Pro-democracy protester Phromsorn ‘Fah’ Weerathamjaree has been released from Thanyaburi prison after almost 2 months in detention and a hunger strike. This follows similar releases of other protestors.
Phromsorn reunites with friends after being released.
He was released at around 15.00 and met his friends and lawyer. His mother was supposed to submit a bail request, but due to her sudden illness, the lawyer had to take her place.
According to the Thai Lawyers for Human Rights (TLHR), the Court of Appeal Region 1 allowed bail with security of 200,000 baht, with the condition that Phromsorn wears an Electronic Monitoring (EM) bracelet, does not tamper with evidence and does not commit similar offences to the one he is charged with.
An EM bracelet being worn at Phromsorn's heel.
Phromsorn said he is happy to be released but also sad to know that his mother suffered a stroke. He said that he would not stay quiet about what he had seen of the inequality in the judicial system from his experience in prison.
“I don’t want any parent to suffer any illness or stress or pressure over their children coming out to speak the truth and expressing their politics.
“I was inside but what I know for sure is that the people outside have suffered severely. We have run into these problems time and time again with our country having a government unable to administer anything.”
Phromsorn also said that more budget should be allocated to improve the wellbeing of inmates, wardens and the prisons themselves instead of being concentrated on judges and the courts.
This bail request was the fifth. The court previously denied bail, giving as reasons the seriousness of the charge, the heavy penalty, the fact that the accused committed similar offences after previously being allowed bail, and concerns that the accused would flee.
Phromsorn was originally due to be released on 11 May (Tuesday). TLHR tweeted that Thanyaburi Court said that the EM bracelet has to be set up on a working day. However, the decision changed and the EM bracelet was set up a day earlier.
Phromsorn was known as a talented public speaker and later joined Ratsadon Mutelu, a group of political activists that address structural problems via acts of sorcery. He was charged with royal defamation under Section 112 of the Criminal Code because of a speech in front of Thanyaburi Provincial Court on 14 January 2021.
His case is a significant example of the bizarre judicial process facing pro-democracy protesters. He was suddenly taken to court for a temporary detention hearing after appearing at a police station on 17 March to hear the charges against him. This was 2 days after he was injured in a traffic incident.

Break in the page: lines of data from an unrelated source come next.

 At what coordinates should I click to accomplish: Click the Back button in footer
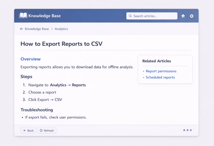point(28,130)
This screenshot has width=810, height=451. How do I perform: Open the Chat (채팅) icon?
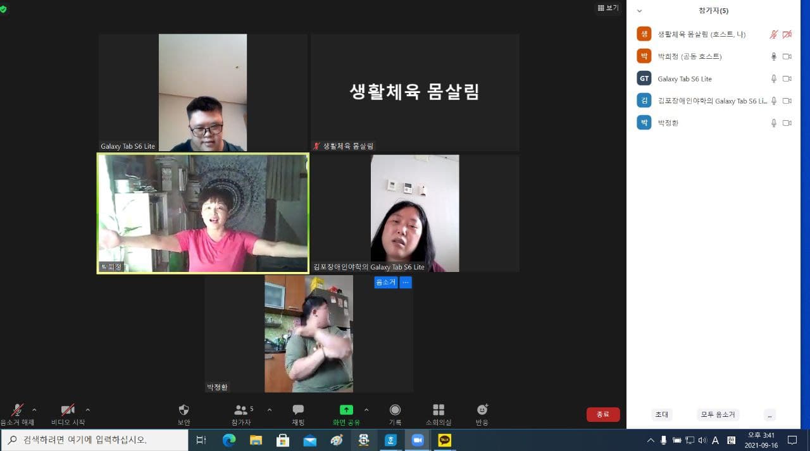coord(298,410)
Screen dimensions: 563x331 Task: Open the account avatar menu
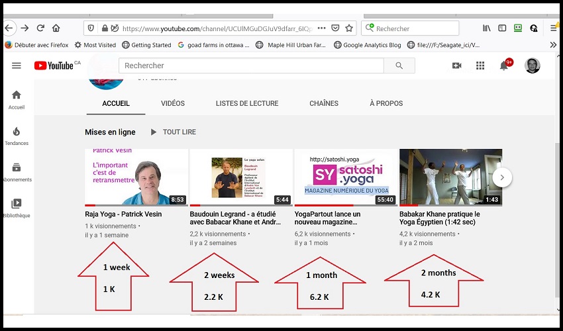coord(532,66)
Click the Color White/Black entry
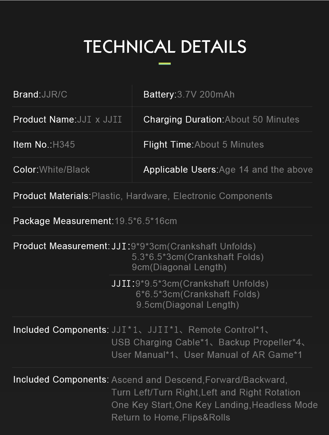The width and height of the screenshot is (329, 435). pos(51,170)
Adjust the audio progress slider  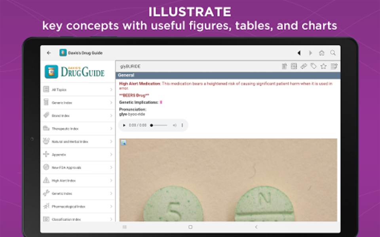click(159, 125)
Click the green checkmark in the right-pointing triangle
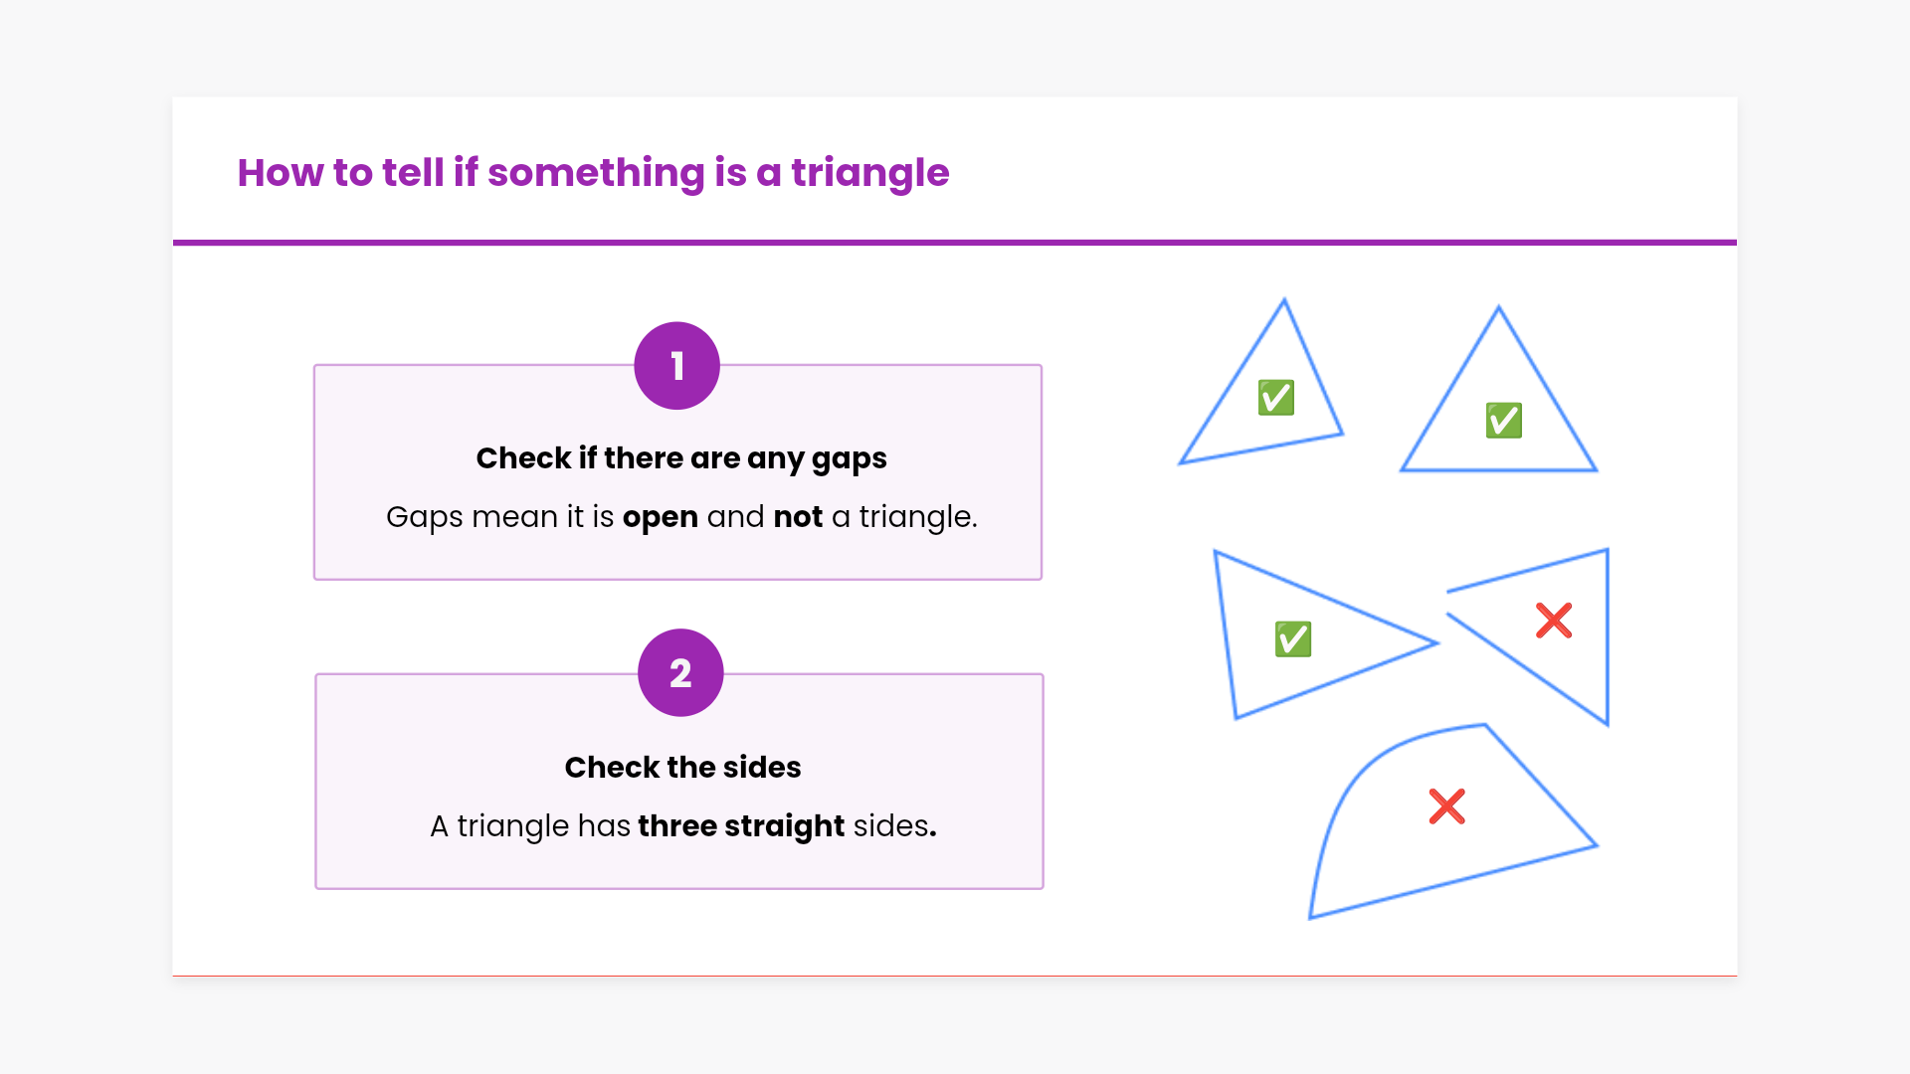The image size is (1910, 1074). [1292, 639]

Sasinan Thamnithinan, a TLHR lawyer who had accompanied Phromson to the police station, posted on Facebook an account of the sudden police move. The post explained that although Phromson had come to the station with his injuries to demonstrate that he had no intention to flee, the Deputy Superintendent suddenly decided, after the regular investigation stage, to take him to court before the court closed.
Sasinan questioned the police decision because if a detention request was planned, the appointment at the station would be for the morning instead of the afternoon. The police also expressed uneasiness at her attempt to consult Phromson over this sudden turn of events. The station Superintendent gave them 2 minutes to consult in private.

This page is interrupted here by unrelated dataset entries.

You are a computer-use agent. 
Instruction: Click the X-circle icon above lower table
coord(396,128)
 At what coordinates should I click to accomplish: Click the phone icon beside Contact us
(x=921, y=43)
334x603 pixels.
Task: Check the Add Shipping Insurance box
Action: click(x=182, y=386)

Phromsorn then staged a hunger strike to protest against his deprivation of the right to be bailed, as had Panusaya Sitthijirawattanakul, who was released last week, and Parit Chiwarak, who awaits a court decision on another bail request on 11 May.
Phromsorn is among 3 protesters who have been released from detention in recent days, following Wanwalee Thammasattaya and Hathairat Kaewseekram on Friday and Siraphop Phumphuengphut on Sunday. Among these, only Hathairat is not charged with royal defamation.